I love my little book. Everything about it. Alan Larus took the cover shot and he lives in Norway, so the scene is from far away, but it is radiantly beautiful and just right to symbolize the title and subtitle.

This morning I drank a cup of tea and reread the book for the umpteenth time. Oh, yes, I love it that much. It speaks to me of love between the lines, between health and sickness, between tears and laughter. I lived much of it between the cracks, feeling stuff that was indecipherable in words.

My tall, strong husband (he was 6 ft. 4) became my child towards the end of his illness. I, who had been a southern belle of sorts, now became a preview of coming attractions, a steel magnolia in the making. I, who had been a diligent spiritual student, now became the path itself. No choice in any of this, I might add. It was a grueling, choiceless experience.

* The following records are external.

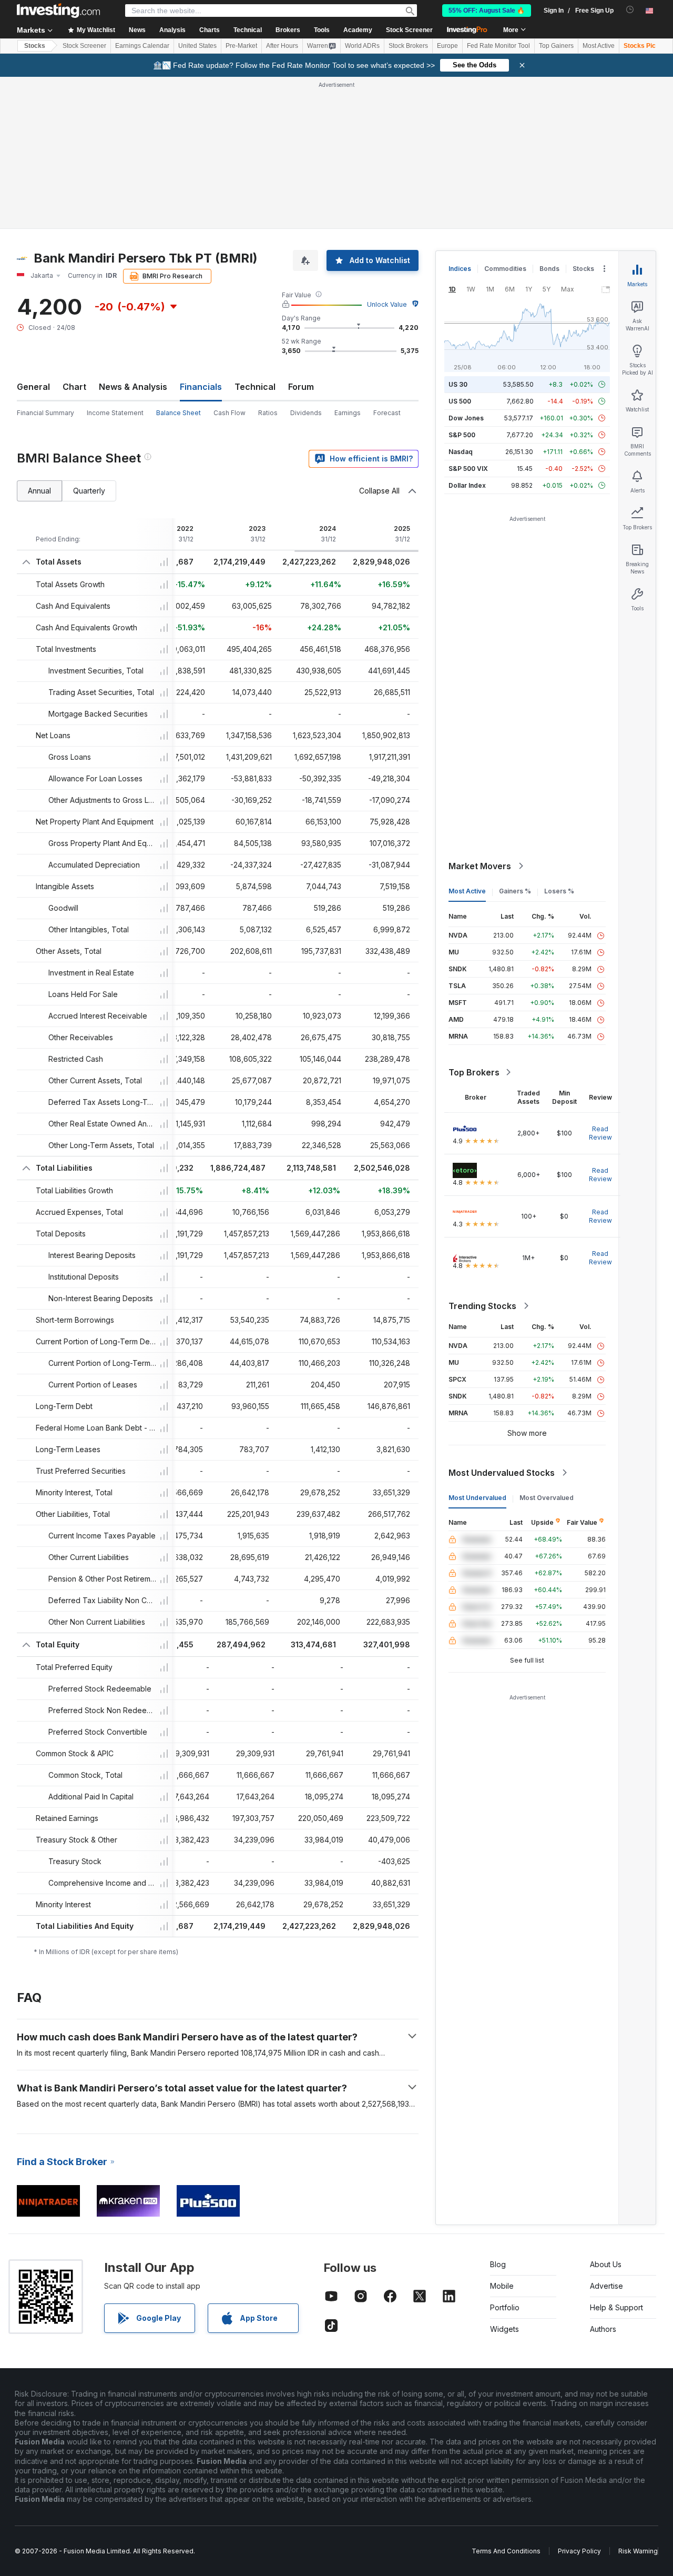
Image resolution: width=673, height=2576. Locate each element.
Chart (74, 386)
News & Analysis (133, 386)
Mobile (502, 2285)
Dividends (306, 413)
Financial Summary (45, 413)
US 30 (457, 384)
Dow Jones (466, 418)
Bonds (549, 269)
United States (197, 45)
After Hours (282, 45)
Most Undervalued (477, 1498)
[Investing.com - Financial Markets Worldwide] (58, 10)
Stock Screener (409, 30)
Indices (459, 269)
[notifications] (630, 10)
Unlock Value (387, 304)
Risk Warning (638, 2551)
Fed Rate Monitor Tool (498, 45)
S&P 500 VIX (468, 468)
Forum (301, 386)
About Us (605, 2264)
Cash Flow (229, 413)
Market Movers (479, 866)
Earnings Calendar (142, 45)
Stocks (34, 45)
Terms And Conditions (506, 2551)
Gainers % (515, 891)
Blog (498, 2264)
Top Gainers (556, 45)
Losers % (559, 891)
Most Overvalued (546, 1498)
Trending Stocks (482, 1306)
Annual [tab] (39, 490)
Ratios (268, 413)
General (33, 386)
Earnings (347, 413)
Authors (603, 2329)
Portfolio (504, 2307)
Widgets (504, 2329)
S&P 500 (461, 435)
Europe (447, 45)
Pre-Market (241, 45)
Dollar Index (467, 485)
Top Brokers (473, 1072)
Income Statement (115, 413)
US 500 (459, 401)
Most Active (599, 45)
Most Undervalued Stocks (501, 1472)
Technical (255, 386)
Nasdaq (460, 452)
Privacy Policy (579, 2551)
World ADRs (362, 45)
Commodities (505, 269)
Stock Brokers (408, 45)
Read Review (600, 1133)
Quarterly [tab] (89, 490)
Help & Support (616, 2307)
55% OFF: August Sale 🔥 (486, 10)
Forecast (387, 413)
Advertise (606, 2285)
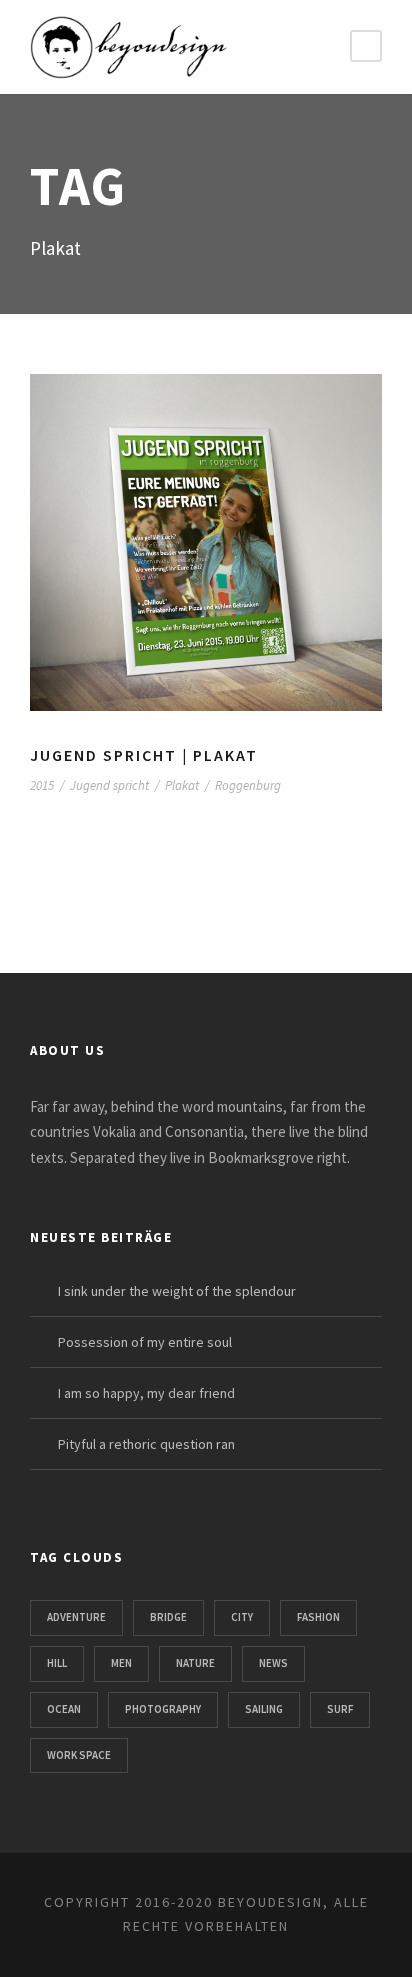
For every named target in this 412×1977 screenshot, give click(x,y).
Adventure (76, 1617)
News (273, 1663)
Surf (340, 1709)
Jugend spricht (109, 785)
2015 (42, 785)
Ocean (64, 1709)
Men (121, 1663)
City (242, 1617)
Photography (163, 1709)
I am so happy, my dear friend (146, 1393)
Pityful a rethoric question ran (146, 1444)
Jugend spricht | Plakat (144, 755)
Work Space (79, 1755)
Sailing (264, 1709)
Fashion (318, 1617)
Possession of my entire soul (145, 1342)
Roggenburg (248, 785)
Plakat (182, 785)
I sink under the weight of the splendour (177, 1291)
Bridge (168, 1617)
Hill (57, 1663)
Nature (195, 1663)
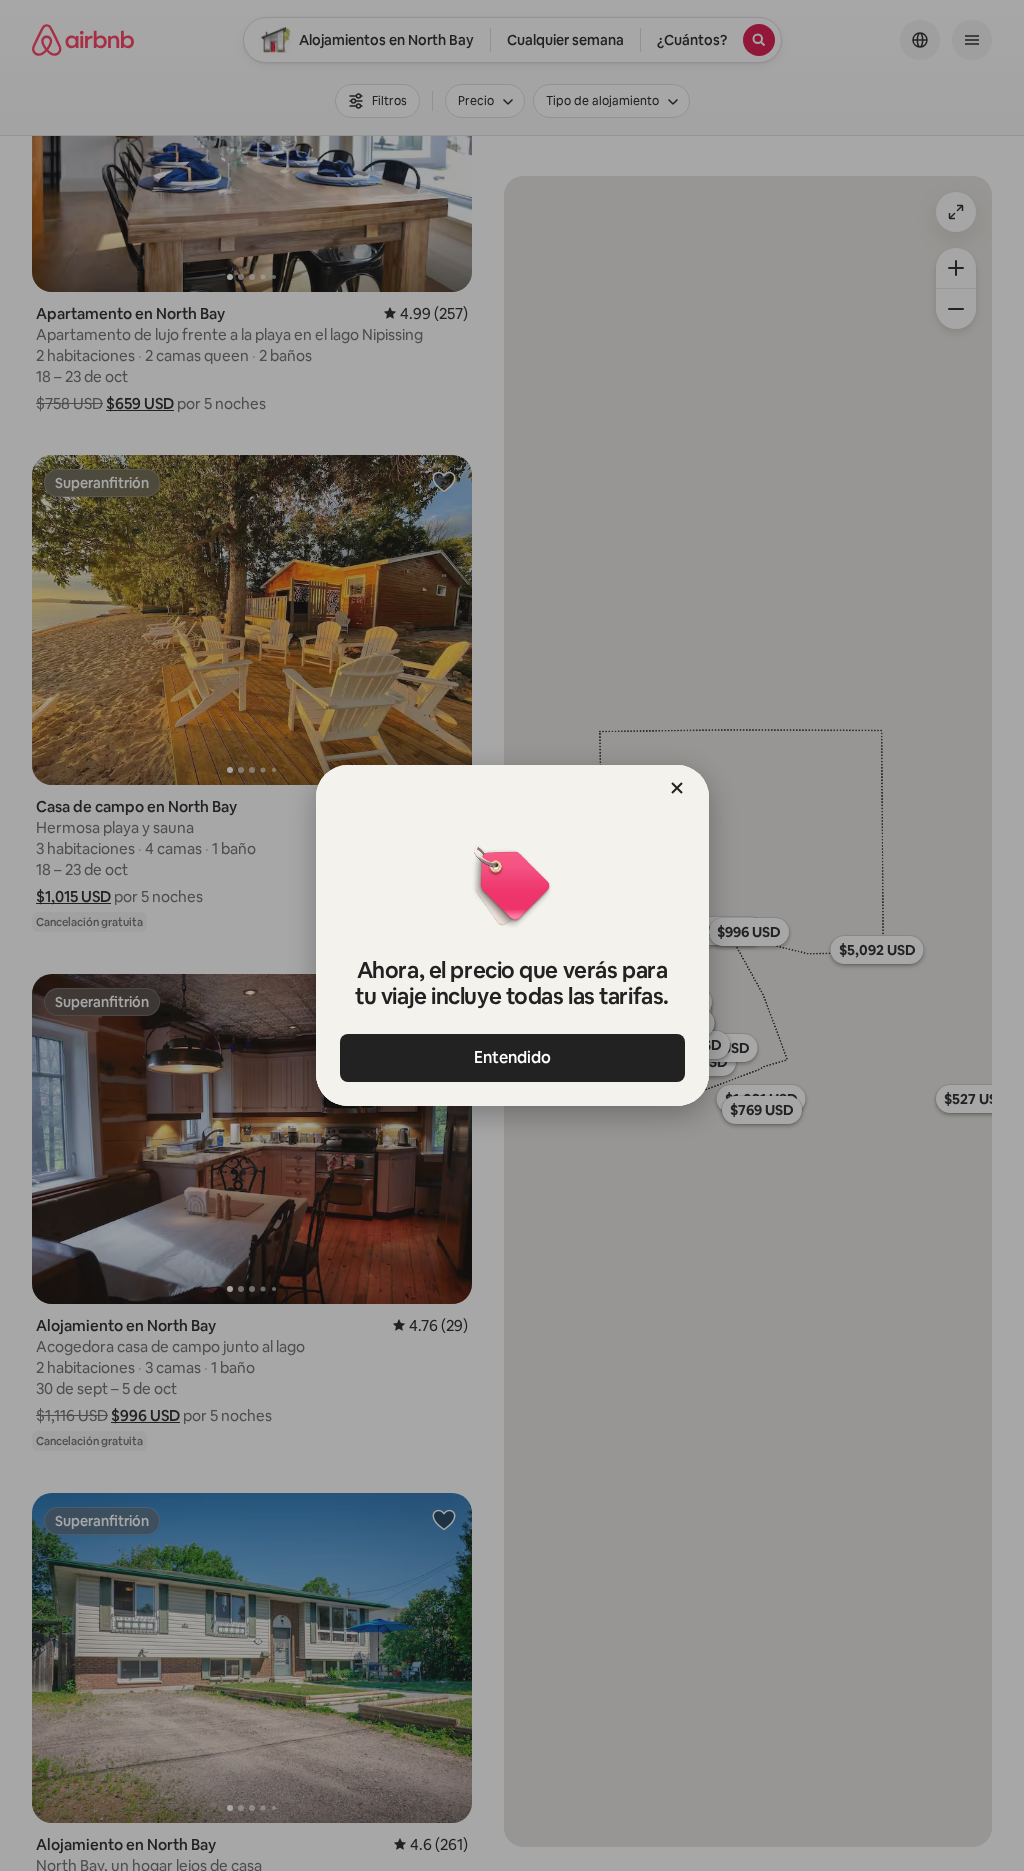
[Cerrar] (677, 788)
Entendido (512, 1057)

These days I am enjoying “having written.” Deep within my soul I am sprouting hope and joy, something I went without like a camel in the desert. These seeds will bear fruit in time. All I have to do is let the light shine. And between the rows of hope and I joy I wander down the page. I turn them one at a time, savoring the connection I have now made with readers. They know me like the back of their hand, because my story is theirs as well.

If you haven’t read it yet, perhaps you will want to read about how I went from sorrow to sunlight once again. It was an arduous journey, one made in heartache and futility. Letting go was not an option; it was written in the stars. Now they wink again with light. That is how it is and how it happened.